──────── DATASET EXCERPTS

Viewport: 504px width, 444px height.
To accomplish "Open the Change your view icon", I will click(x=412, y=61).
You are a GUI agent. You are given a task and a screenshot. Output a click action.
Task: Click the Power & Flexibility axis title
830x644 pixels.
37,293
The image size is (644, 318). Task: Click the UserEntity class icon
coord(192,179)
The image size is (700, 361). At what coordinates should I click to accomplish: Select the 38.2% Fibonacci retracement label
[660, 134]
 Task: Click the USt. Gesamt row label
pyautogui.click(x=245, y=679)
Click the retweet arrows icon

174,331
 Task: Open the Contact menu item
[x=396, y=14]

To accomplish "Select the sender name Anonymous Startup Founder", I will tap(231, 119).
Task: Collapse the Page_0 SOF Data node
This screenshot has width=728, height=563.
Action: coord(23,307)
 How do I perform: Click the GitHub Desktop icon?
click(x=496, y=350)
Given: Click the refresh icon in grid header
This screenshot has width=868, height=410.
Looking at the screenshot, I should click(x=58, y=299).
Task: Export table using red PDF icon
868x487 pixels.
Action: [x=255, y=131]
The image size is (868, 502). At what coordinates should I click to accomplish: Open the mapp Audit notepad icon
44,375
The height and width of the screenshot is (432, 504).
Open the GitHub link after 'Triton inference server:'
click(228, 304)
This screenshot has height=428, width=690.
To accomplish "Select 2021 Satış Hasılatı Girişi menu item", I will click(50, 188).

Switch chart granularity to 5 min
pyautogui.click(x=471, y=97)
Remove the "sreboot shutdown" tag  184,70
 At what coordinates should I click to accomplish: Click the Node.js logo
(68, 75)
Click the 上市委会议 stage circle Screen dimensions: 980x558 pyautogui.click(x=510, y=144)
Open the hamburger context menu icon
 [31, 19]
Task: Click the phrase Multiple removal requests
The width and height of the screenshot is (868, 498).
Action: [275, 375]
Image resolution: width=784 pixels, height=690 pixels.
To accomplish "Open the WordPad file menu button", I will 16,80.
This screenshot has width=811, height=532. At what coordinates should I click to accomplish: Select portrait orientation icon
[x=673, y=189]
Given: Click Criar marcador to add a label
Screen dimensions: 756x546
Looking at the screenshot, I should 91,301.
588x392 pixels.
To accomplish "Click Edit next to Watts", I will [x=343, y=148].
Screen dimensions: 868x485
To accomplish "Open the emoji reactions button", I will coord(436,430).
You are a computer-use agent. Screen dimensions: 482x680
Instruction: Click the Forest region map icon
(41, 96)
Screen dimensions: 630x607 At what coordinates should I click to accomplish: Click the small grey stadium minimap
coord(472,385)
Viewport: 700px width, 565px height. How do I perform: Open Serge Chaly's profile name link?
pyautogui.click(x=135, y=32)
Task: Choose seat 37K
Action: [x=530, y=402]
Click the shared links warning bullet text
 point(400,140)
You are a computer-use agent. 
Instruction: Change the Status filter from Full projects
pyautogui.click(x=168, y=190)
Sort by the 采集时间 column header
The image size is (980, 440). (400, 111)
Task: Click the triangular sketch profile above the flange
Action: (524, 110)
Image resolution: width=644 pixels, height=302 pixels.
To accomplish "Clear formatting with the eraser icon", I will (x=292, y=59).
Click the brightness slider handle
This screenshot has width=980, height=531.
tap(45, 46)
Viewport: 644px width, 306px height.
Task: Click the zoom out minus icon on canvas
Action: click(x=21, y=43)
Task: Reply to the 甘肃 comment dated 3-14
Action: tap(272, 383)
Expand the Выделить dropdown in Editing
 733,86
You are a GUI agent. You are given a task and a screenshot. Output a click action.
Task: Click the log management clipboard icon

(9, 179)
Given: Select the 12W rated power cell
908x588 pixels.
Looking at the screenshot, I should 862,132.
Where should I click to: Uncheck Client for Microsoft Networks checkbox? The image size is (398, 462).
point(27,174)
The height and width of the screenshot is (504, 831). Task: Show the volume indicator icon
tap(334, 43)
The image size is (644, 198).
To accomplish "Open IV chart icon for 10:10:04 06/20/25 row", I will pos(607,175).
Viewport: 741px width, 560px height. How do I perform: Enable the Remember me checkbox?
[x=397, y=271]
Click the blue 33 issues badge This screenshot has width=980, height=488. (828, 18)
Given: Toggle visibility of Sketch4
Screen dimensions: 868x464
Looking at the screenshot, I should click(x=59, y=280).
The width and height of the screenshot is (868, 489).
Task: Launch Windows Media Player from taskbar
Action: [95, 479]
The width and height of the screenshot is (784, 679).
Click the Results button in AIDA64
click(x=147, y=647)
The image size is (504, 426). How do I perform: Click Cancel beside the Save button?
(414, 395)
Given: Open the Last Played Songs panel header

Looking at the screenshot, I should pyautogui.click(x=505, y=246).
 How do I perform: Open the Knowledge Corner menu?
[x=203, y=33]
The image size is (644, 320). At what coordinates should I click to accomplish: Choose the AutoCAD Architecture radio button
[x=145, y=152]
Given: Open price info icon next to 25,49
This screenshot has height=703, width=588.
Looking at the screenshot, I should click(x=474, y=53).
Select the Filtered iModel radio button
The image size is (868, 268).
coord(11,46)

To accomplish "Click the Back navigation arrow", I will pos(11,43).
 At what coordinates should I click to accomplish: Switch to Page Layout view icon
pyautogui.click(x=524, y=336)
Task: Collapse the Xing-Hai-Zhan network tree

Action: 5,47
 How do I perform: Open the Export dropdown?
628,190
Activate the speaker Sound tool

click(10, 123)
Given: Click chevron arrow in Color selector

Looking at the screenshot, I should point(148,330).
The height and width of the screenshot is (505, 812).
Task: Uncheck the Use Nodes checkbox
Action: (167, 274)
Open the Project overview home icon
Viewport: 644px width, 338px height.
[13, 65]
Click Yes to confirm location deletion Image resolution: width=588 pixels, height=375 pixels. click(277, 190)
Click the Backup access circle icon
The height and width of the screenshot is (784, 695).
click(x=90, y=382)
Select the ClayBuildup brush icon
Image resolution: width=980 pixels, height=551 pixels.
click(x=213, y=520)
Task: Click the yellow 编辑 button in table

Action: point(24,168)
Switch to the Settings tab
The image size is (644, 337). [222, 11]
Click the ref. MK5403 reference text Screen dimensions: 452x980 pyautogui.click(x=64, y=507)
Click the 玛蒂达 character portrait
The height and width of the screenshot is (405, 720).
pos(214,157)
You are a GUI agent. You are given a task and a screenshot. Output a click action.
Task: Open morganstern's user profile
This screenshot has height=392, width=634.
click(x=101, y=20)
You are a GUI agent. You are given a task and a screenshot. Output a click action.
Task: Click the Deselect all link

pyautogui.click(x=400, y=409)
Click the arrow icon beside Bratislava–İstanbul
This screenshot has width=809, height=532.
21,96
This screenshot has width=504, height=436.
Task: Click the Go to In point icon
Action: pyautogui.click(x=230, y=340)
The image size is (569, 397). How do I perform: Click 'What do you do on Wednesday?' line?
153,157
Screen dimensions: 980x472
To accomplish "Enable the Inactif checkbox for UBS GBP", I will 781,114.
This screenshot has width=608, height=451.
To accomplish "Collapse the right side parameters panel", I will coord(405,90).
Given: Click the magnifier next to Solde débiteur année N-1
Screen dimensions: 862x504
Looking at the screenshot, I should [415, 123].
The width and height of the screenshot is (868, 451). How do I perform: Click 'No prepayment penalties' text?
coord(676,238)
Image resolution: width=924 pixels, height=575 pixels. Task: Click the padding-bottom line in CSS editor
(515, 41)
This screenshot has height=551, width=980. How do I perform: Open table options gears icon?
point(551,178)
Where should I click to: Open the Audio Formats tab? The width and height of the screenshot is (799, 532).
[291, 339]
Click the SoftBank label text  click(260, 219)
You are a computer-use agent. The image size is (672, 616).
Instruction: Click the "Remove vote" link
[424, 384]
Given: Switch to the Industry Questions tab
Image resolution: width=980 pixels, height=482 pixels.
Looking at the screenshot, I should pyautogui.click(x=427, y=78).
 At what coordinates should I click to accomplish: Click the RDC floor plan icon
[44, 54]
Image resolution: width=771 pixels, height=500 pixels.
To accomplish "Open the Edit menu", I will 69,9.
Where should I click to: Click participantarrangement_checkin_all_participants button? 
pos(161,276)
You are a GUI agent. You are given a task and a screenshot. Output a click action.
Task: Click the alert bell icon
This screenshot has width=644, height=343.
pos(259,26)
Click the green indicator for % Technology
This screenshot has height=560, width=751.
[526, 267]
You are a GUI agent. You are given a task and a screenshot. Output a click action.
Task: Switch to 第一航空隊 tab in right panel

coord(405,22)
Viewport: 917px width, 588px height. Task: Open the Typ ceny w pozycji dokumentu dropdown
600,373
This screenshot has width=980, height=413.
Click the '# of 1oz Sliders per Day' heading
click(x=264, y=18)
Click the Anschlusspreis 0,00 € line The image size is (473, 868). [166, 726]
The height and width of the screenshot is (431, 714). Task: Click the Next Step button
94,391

────────────────

### [TASK]
Only one stretch of the data above is needed. Restate it word for word, from the line containing "Instruction: Change the" through the line containing "Click the brightness slider handle", both ends included.

### [TASK OUTPUT]
Instruction: Change the Status filter from Full projects
pyautogui.click(x=168, y=190)
Sort by the 采集时间 column header
The image size is (980, 440). (400, 111)
Task: Click the triangular sketch profile above the flange
Action: (524, 110)
Image resolution: width=644 pixels, height=302 pixels.
To accomplish "Clear formatting with the eraser icon", I will (x=292, y=59).
Click the brightness slider handle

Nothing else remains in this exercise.